OPINI

ARTIKEL

KHASANAH

MOZAIK

NASIONAL

INTERNATIONAL

.

.

Kamis, 23 November 2017

Soal ‘Kepercayaan’ Masuk Kolom Agama KTP, Din Kecewa MK tak Libatkan Ormas Islam, Kemenag & DPR

Soal ‘Kepercayaan’ Masuk Kolom Agama KTP, Din Kecewa MK tak Libatkan Ormas Islam, Kemenag & DPR

Rapat Pleno ke-22 Dewan Pertimbangan (Wantim) MUI, Rabu (22/11/2017) membahas masalah-masalah kebangsaan, dipimpin Ketua Wantim MUI Prof Dr HM Din Syamsuddin, MA (kedua dari kanan). (Foto: EZ/Salam-Online)

10Berita - JAKARTA  Ketua Dewan Pertimbangan (Wantim) MUI Prof Dr HM Din Syamsuddin menyatakan, seyogianya dalam keputusannya terkait pencantuman Aliran Kepercayaan dalam kolom agama di KTP dan Kartu Keluarga (KK), MK turut melibatkan unsur-unsur, baik ormas-ormas Islam, DPR maupun instansi negara seperti Kemendagri dan Kementerian Agama.

“Terkait hal ini menyangkut agama seyogianya Kementerian Agama juga diundang, namun Menteri Agama menyampaikan kepada saya bahwa Kementerian Agama tidak diundang, ini sungguh disesalkan,” ujar Din dalam konferensi pers usai Rapat Pleno ke-22 Wantim MUI di kantor MUI Pusat, Jalan Proklamasi, Jakarta, Rabu (22/11/2017).

Menurut Din, apa yang dilakukan oleh MK telah menimbulkan kontroversi.

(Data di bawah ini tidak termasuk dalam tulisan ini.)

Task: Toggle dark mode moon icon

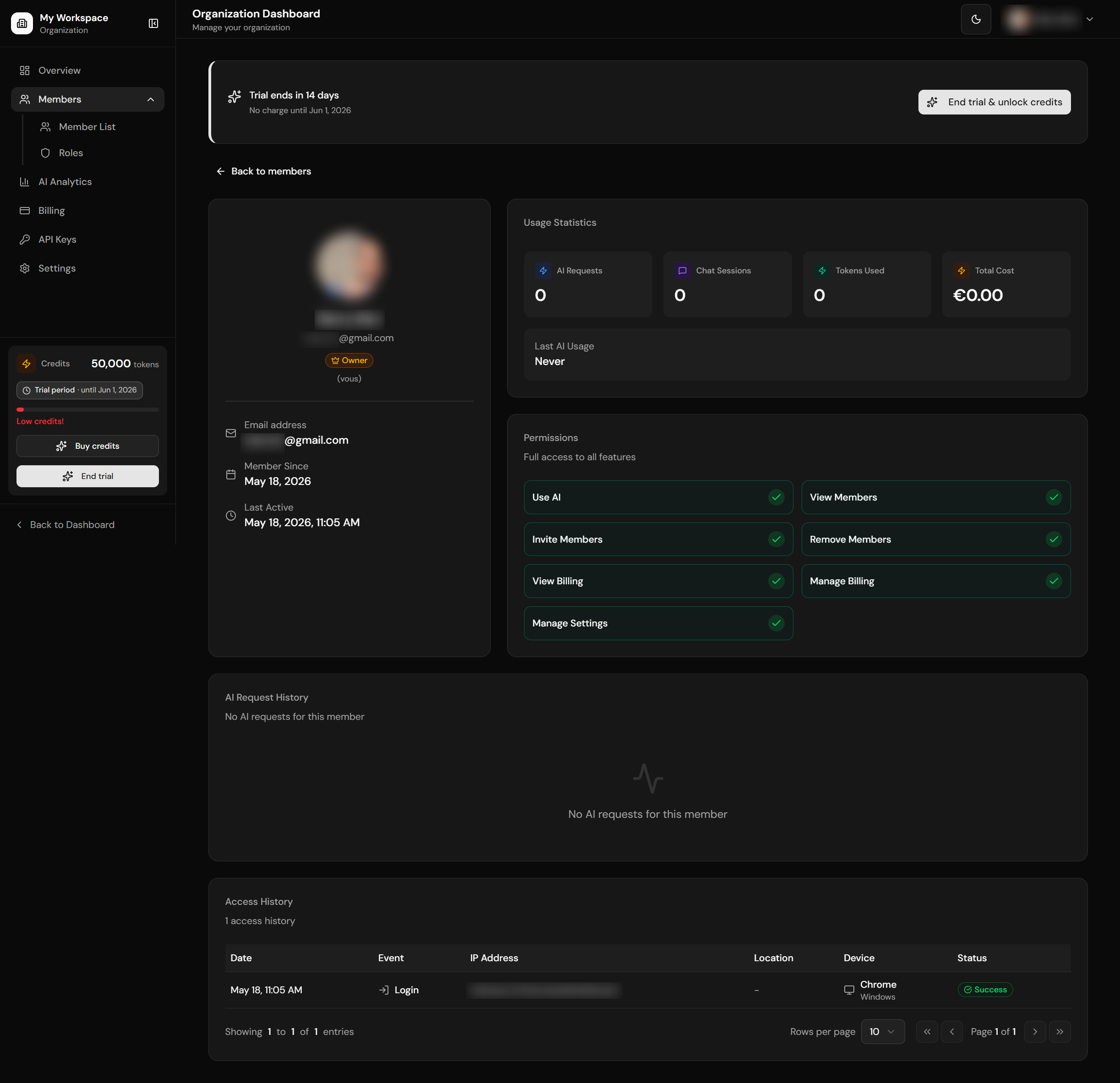Action: (975, 19)
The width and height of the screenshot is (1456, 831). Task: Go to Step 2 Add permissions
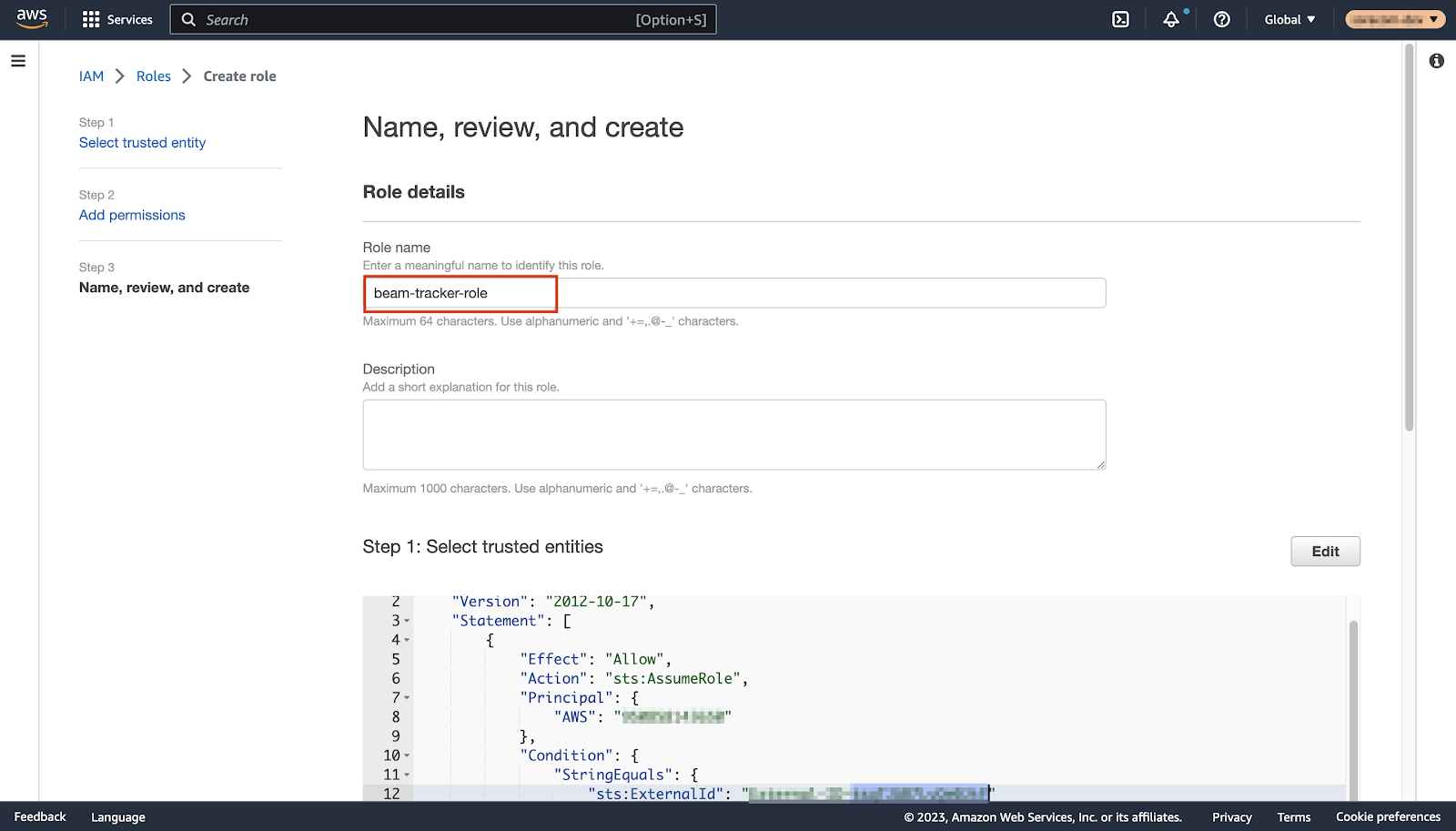click(x=132, y=215)
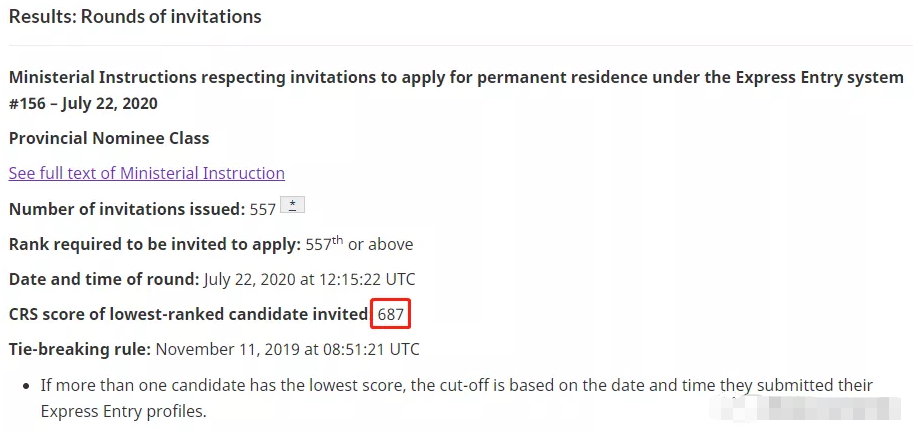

Ia menyatakan kekecewaannya MK membahas soal ini secara diam-diam sebelum mengeluarkan keputusan tanpa melibatkan ormas-ormas Islam dan unsur-unsur terkait lainnya.

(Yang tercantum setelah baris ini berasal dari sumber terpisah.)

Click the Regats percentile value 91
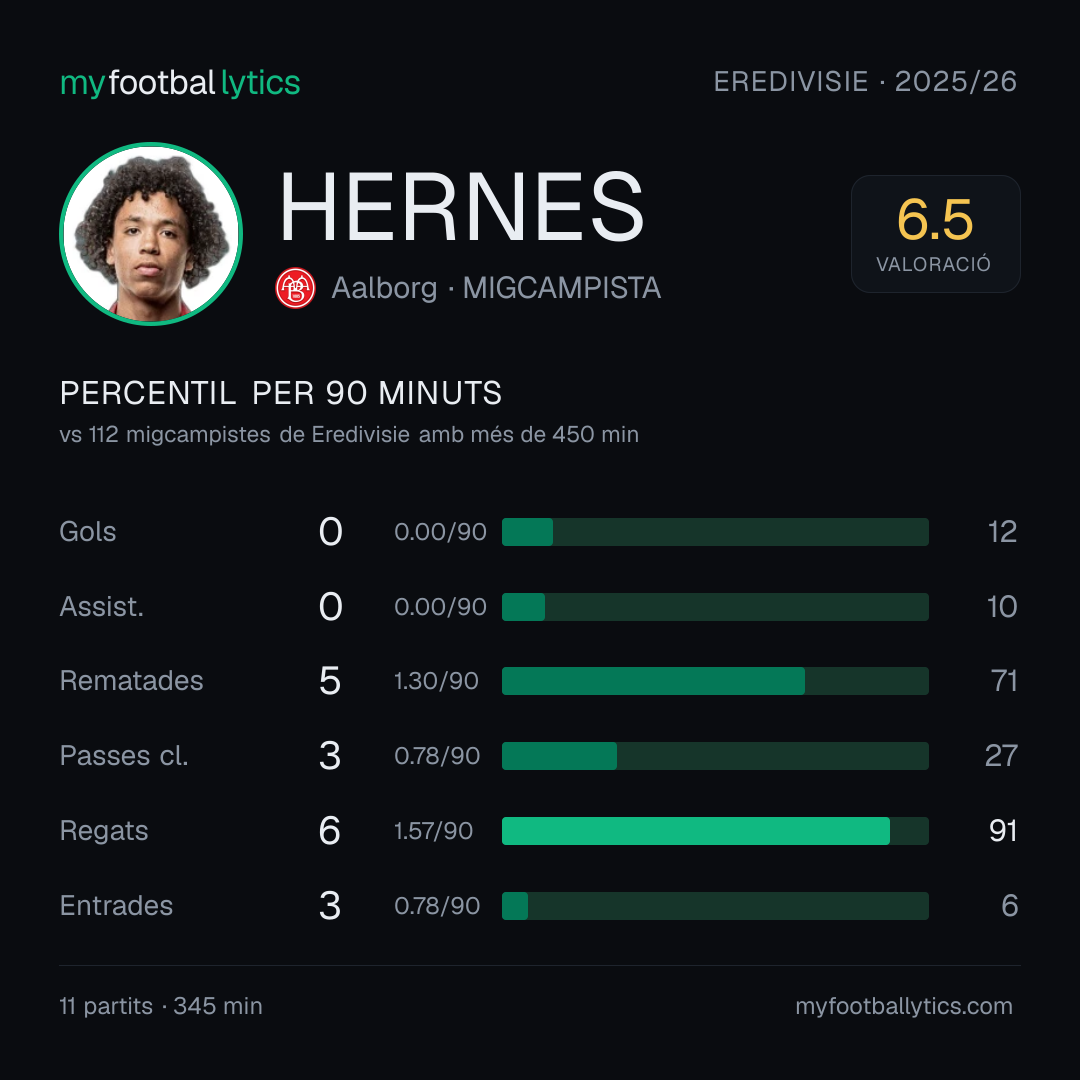Screen dimensions: 1080x1080 1003,831
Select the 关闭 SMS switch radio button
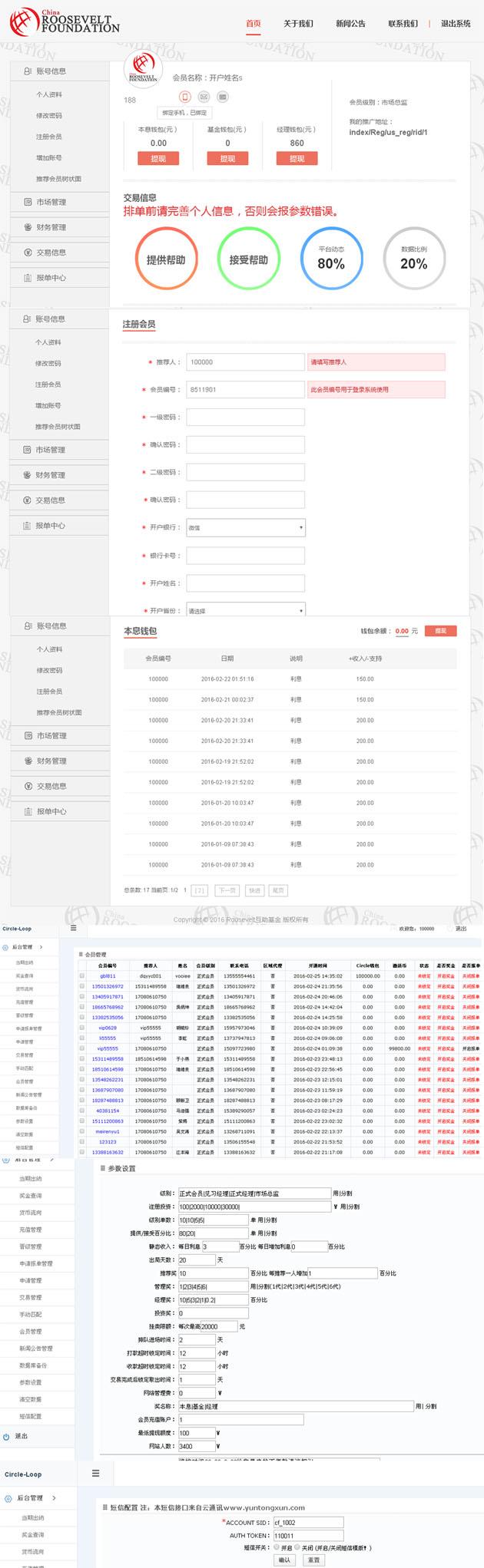484x1568 pixels. (297, 1547)
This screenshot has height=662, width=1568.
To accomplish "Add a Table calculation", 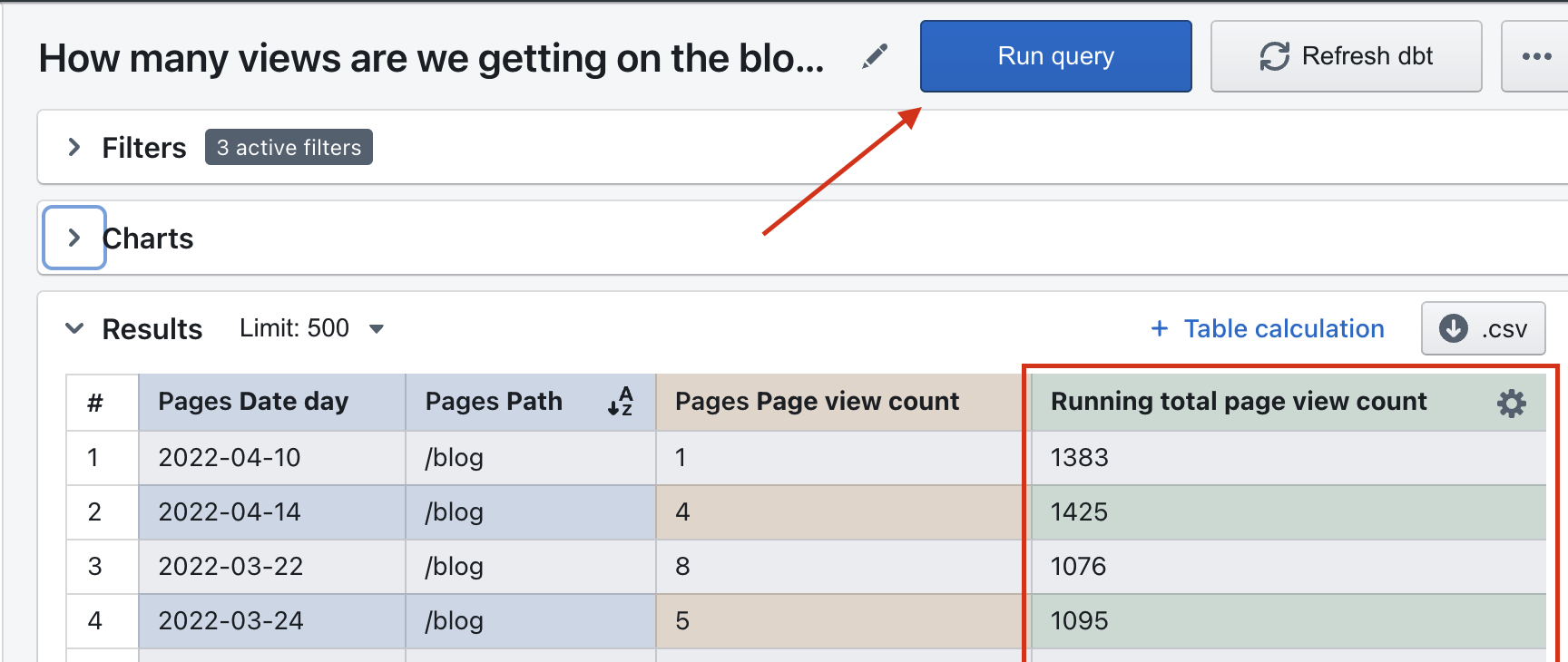I will 1267,328.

“MK telah menimbulkan kontroversi dalam kehidupan nasional. Kami kecewa MK membahas soal putusan tersebut secara diam-diam dan tidak mengundang pihak-pihak yang seyogianya diundang seperti ormas Islam,” kata mantan Ketum PP Muhammadiyah ini.

Ia melihat ada gelagat dan upaya melakukan distorsi pemutarbalikan fakta terhadap tafsir dari konstitusi. “Memang MK memiliki kewenangan untuk memberikan tafsir bahkan keputusannya final dan mengikat, tetapi tidak bisa semena-mena memberikan tafsir yang bertentangan dengan kesepakatan nasional yang telah ada,” terangnya.

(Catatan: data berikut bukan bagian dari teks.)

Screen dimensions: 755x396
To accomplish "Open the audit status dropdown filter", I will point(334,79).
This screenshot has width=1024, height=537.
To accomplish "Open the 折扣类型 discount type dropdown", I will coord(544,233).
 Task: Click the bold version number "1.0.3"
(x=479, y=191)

Tafsir yang harus diberikan, kata Din, harus betul-betul historis konstitusional terhadap nilai-nilai kenegaraan dan kesepakatan sejak dulu melalui ketetapan MPR nomor 4 tahun 1978.

“Di situ disebutkan bahwa aliran kepercayaan itu bukanlah agama dan tidak bisa disetarakan dengan agama. Maka klausul pada pasal 29 Undang-Undang dasar 1945 ayat 1 memberi kebebasan kepada warga negara untuk menunaikan atau menjalankan ibadah sesuai dengan agama dan kepercayaannya itu,” tegas mantan Ketua Umum MUI ini. (EZ)

Sumber : Salam Online.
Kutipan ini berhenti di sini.